Top of Given information

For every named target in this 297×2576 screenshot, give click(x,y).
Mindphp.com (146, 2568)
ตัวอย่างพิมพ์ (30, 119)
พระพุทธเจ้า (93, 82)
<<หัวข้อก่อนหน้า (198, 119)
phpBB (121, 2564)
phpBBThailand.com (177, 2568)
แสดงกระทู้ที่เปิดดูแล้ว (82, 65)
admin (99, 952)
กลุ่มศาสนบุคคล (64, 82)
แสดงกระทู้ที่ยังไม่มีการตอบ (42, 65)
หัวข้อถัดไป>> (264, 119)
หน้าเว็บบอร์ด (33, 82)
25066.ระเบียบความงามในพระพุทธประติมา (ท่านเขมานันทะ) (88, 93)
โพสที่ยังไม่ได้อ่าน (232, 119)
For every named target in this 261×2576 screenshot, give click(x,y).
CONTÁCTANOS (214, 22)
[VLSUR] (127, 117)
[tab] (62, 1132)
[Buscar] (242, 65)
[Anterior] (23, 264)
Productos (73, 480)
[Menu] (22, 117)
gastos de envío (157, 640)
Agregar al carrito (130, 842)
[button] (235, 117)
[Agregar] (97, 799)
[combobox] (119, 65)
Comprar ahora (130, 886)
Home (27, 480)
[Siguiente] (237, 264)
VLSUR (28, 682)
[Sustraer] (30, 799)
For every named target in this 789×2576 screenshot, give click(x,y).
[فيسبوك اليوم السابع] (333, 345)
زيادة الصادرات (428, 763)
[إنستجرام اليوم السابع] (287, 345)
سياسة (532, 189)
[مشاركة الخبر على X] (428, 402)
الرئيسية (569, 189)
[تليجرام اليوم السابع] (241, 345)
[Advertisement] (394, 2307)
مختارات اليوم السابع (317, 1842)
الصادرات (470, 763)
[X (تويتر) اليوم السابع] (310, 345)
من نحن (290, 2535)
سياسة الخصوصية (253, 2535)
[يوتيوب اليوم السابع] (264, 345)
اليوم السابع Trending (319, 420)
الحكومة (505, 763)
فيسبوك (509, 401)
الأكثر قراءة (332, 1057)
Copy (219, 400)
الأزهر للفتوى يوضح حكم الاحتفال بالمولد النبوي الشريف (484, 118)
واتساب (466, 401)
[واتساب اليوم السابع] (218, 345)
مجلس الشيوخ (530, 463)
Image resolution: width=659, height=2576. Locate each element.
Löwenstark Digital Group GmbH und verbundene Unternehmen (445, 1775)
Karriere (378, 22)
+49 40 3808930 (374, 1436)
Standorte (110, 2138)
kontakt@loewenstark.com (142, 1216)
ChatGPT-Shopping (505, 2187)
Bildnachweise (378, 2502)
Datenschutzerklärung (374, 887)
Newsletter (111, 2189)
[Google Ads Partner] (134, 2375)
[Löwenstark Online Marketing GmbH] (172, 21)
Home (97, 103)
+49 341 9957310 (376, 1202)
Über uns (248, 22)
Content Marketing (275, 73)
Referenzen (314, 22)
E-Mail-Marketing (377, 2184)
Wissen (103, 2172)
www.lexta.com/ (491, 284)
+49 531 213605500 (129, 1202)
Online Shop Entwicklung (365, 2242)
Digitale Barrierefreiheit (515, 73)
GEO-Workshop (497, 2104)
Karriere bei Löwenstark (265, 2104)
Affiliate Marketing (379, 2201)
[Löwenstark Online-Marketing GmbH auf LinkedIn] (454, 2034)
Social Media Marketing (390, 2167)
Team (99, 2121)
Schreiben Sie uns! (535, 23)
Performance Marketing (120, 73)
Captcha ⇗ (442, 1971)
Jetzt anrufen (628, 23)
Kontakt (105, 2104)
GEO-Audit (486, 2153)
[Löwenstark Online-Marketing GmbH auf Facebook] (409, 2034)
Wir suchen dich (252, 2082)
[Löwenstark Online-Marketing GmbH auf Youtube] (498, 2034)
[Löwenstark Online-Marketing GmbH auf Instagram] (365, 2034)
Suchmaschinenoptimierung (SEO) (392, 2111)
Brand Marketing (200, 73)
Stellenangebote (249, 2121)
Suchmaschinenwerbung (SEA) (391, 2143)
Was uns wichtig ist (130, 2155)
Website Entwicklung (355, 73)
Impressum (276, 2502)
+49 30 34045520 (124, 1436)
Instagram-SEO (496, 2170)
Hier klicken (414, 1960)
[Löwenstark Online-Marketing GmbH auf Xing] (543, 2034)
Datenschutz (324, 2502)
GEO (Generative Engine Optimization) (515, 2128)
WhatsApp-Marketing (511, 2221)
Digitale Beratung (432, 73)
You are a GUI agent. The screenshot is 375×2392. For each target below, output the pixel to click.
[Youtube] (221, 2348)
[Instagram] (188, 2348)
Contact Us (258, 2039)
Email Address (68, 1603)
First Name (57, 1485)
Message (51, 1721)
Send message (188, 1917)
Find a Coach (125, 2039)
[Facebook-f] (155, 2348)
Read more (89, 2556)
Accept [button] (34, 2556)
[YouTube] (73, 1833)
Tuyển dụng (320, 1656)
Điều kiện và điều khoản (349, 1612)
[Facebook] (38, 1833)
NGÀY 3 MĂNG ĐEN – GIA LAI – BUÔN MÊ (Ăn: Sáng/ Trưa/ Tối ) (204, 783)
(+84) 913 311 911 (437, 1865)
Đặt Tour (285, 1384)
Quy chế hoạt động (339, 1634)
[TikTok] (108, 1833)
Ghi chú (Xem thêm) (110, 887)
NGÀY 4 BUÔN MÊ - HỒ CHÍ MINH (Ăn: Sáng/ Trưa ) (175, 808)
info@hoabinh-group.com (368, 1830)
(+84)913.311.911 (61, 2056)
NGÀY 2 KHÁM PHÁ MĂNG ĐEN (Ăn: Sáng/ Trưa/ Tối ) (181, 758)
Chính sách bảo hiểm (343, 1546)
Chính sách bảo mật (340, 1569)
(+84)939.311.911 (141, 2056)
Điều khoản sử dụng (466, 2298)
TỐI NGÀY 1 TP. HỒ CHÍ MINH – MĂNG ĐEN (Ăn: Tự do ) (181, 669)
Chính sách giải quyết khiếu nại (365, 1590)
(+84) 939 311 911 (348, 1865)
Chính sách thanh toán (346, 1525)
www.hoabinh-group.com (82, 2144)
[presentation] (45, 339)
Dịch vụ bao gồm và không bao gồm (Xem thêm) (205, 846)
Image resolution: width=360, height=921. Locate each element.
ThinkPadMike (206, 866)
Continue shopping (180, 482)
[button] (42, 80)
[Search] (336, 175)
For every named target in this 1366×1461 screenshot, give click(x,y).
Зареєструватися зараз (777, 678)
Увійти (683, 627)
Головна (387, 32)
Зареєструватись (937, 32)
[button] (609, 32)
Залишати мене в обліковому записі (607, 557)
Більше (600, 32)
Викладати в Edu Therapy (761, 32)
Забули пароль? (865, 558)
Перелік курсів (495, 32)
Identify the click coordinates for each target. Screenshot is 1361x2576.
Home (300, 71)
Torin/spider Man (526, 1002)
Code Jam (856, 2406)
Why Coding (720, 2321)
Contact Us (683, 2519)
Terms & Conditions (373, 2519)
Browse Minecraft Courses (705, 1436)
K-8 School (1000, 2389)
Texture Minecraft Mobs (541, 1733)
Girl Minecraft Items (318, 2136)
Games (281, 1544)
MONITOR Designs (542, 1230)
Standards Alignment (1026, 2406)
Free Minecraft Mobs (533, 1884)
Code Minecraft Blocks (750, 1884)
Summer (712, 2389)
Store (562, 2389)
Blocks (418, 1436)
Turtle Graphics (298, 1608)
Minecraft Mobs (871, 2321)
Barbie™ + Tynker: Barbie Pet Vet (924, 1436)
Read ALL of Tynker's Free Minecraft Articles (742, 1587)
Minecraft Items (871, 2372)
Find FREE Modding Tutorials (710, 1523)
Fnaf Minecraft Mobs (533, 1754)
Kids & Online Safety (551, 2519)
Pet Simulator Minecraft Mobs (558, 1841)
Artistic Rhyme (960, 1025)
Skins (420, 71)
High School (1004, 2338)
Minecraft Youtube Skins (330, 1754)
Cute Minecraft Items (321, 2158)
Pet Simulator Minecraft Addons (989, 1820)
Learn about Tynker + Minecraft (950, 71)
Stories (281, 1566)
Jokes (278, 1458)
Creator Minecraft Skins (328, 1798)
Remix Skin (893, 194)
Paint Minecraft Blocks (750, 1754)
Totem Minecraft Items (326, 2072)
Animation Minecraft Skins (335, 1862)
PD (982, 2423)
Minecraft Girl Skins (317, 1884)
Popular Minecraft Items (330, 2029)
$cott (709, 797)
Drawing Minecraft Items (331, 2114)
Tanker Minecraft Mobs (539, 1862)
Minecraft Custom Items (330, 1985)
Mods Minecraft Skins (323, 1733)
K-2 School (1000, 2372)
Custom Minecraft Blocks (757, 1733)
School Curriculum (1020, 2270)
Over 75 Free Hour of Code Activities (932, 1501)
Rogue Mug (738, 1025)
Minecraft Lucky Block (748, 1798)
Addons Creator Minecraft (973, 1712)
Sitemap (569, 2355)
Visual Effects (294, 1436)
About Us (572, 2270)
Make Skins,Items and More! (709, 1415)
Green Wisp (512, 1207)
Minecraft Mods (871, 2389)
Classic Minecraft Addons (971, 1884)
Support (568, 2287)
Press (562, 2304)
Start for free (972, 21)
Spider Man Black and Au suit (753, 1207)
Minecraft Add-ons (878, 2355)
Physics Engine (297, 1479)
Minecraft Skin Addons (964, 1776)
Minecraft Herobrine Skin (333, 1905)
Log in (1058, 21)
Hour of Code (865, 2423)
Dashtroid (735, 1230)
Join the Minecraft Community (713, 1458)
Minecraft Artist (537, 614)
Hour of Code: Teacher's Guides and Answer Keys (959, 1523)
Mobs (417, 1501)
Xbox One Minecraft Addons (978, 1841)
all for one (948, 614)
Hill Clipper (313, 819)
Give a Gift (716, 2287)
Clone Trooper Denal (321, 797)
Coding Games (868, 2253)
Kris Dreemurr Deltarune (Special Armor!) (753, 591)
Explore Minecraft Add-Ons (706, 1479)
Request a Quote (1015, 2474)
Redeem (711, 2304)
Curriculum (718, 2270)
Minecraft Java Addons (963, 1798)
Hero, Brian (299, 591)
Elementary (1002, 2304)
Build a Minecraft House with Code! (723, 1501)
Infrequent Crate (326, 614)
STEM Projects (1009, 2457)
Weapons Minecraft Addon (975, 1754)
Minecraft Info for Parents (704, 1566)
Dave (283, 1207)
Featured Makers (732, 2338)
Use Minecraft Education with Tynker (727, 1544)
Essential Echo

Bottom of Given information

## Aim of the exercise
Your task is to restate, word for word, only those lines above that fall between the line holding "[presentation] (45, 339)" and the line holding "Перелік курсів (495, 32)", inclusive.

## The answer
[presentation] (45, 339)
Dịch vụ bao gồm và không bao gồm (Xem thêm) (205, 846)
Image resolution: width=360, height=921. Locate each element.
ThinkPadMike (206, 866)
Continue shopping (180, 482)
[button] (42, 80)
[Search] (336, 175)
For every named target in this 1366×1461 screenshot, give click(x,y).
Зареєструватися зараз (777, 678)
Увійти (683, 627)
Головна (387, 32)
Зареєструватись (937, 32)
[button] (609, 32)
Залишати мене в обліковому записі (607, 557)
Більше (600, 32)
Викладати в Edu Therapy (761, 32)
Забули пароль? (865, 558)
Перелік курсів (495, 32)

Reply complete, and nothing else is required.